Assignment => Could you restate word for word only the lines below from the one holding "The width and" to the one holding "Screen dimensions: 830x686", inclusive, and leave out the pictures?

Records contained in a dataset:

>>>>

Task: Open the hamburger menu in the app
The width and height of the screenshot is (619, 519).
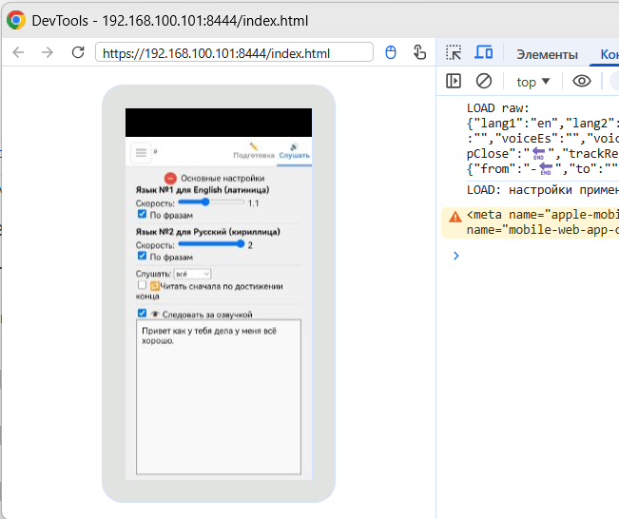Action: [141, 151]
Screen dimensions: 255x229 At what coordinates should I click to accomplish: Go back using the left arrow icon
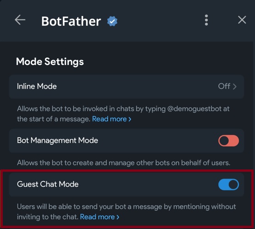(20, 20)
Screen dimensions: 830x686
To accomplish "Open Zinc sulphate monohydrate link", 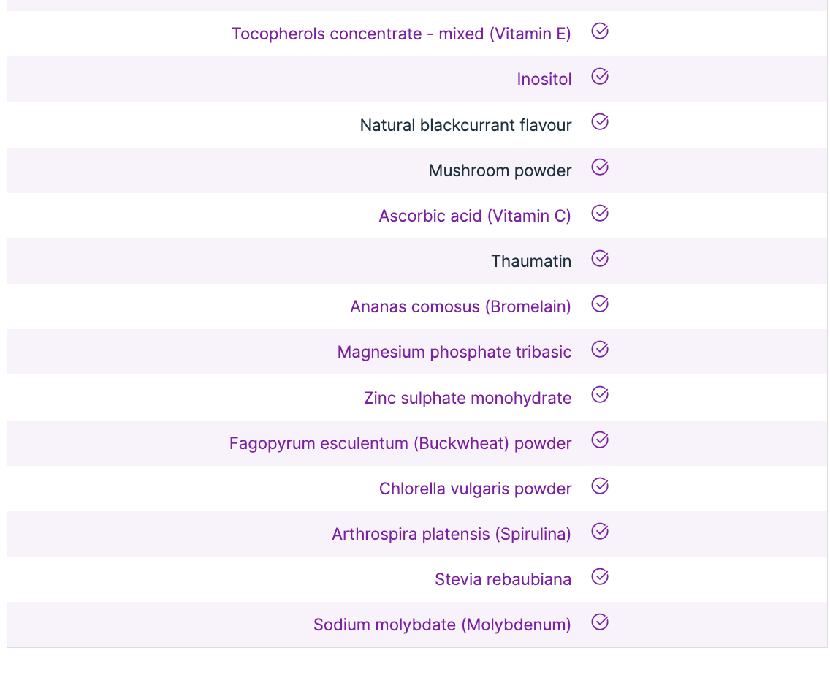I will tap(468, 398).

<<<<

Your response =>
The width and height of the screenshot is (619, 519).
Action: [141, 151]
Screen dimensions: 255x229 At what coordinates should I click to accomplish: Go back using the left arrow icon
(20, 20)
Screen dimensions: 830x686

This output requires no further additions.